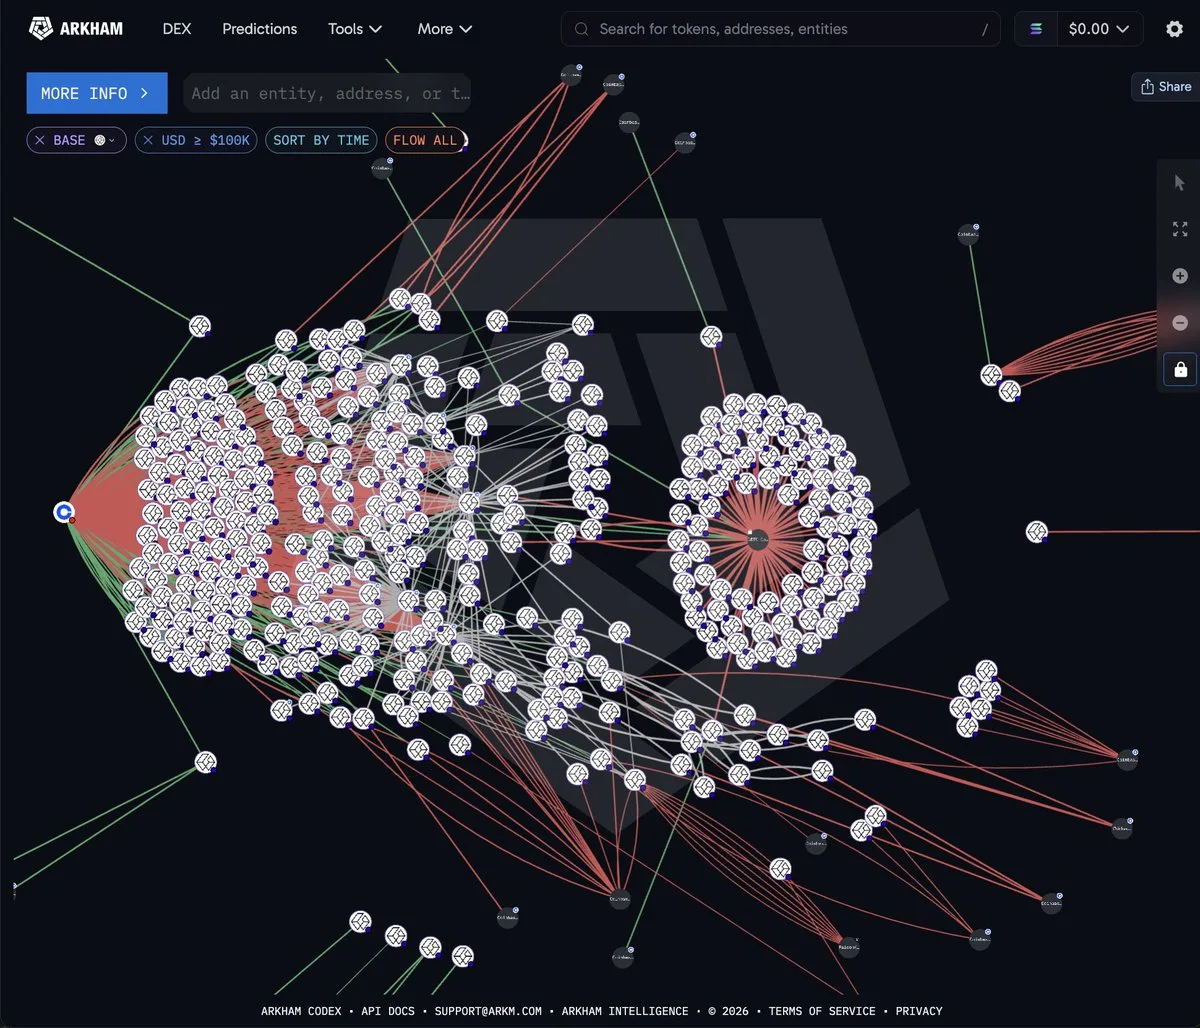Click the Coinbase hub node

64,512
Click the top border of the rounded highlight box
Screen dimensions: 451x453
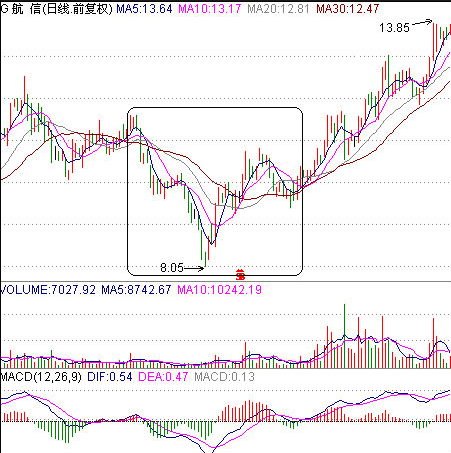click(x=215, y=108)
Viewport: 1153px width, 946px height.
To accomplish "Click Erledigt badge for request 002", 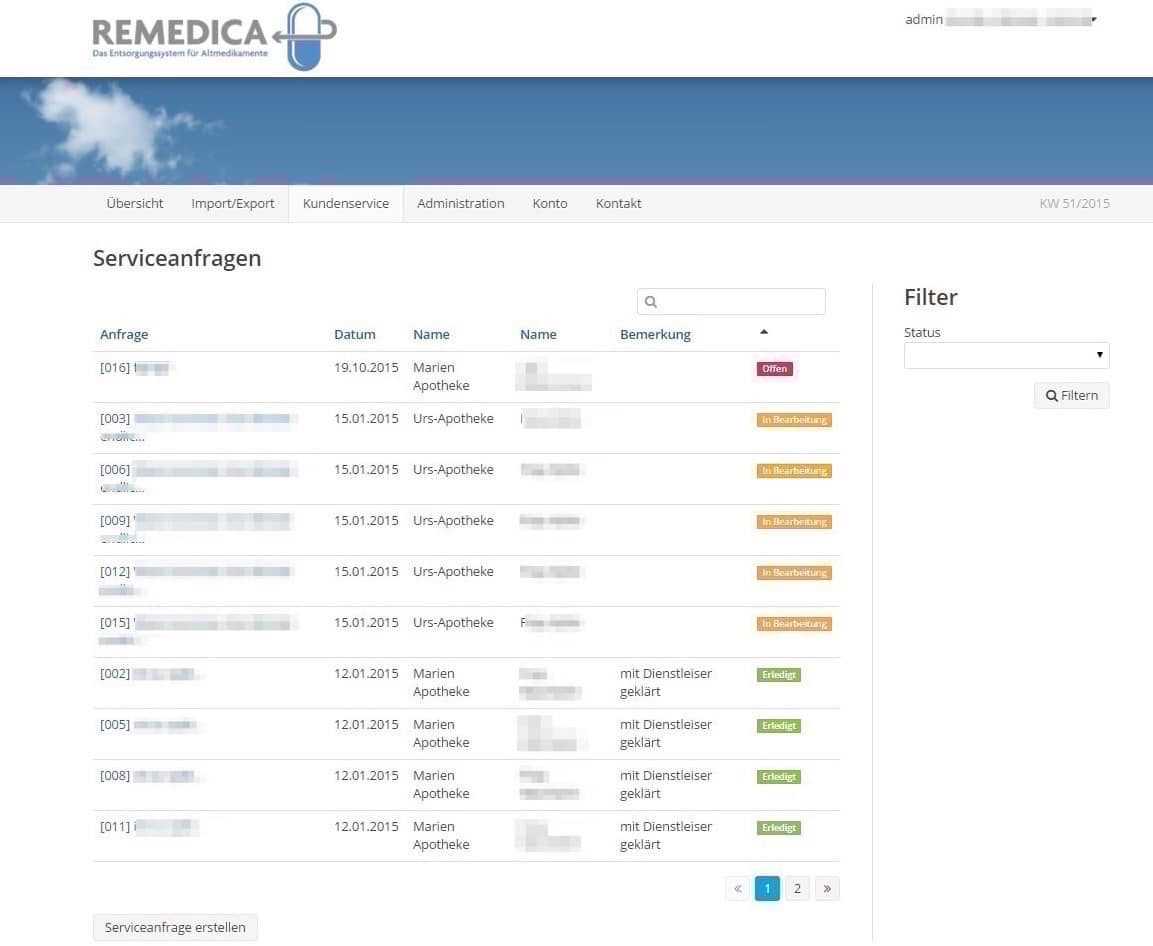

━━━━━━━━━━━━━━━━

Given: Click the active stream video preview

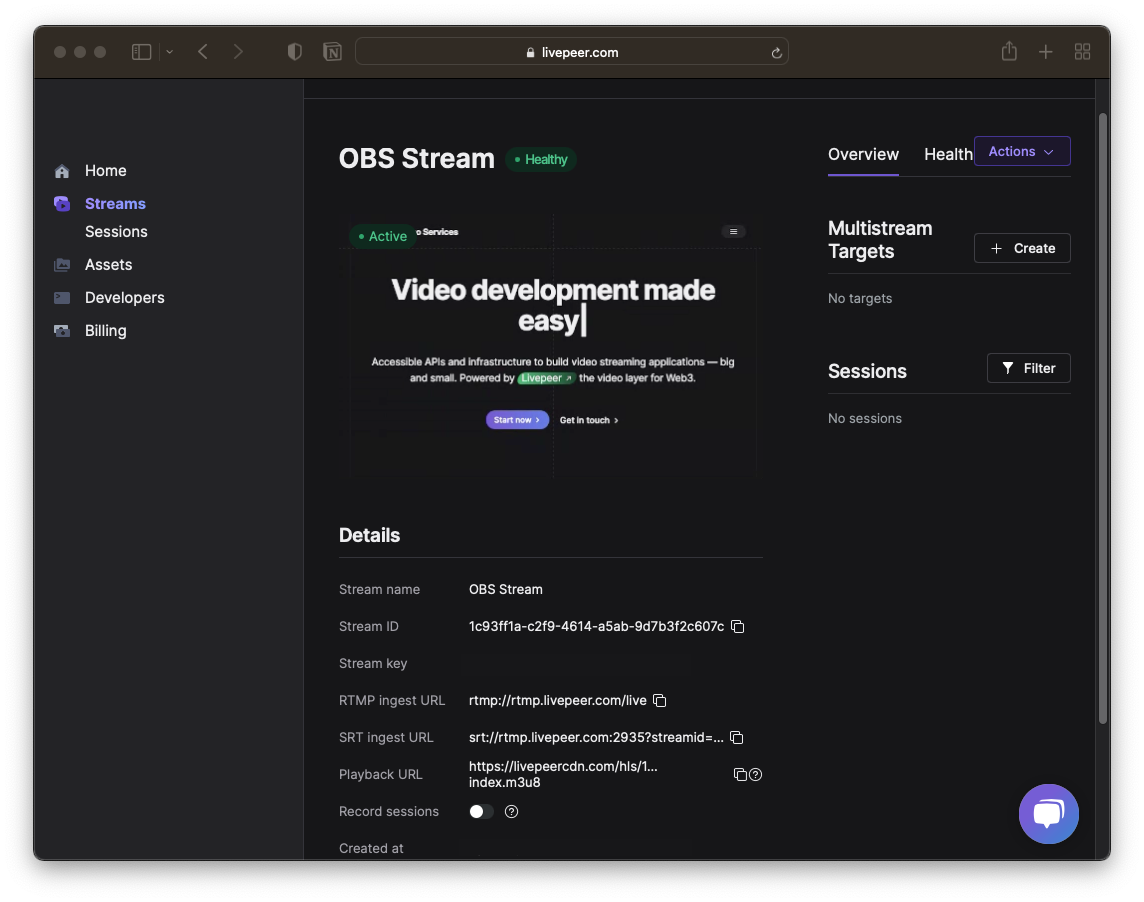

━━━━━━━━━━━━━━━━

Nothing but the lines from the one with "Viewport: 1153px width, 946px height." up to and including the one with "Erledigt badge for" should be printed, exactly as they read above. Please keep the pictures out.

- **RESPONSE BOX**:
Viewport: 1153px width, 946px height.
To accomplish "Click Erledigt badge for request 002", 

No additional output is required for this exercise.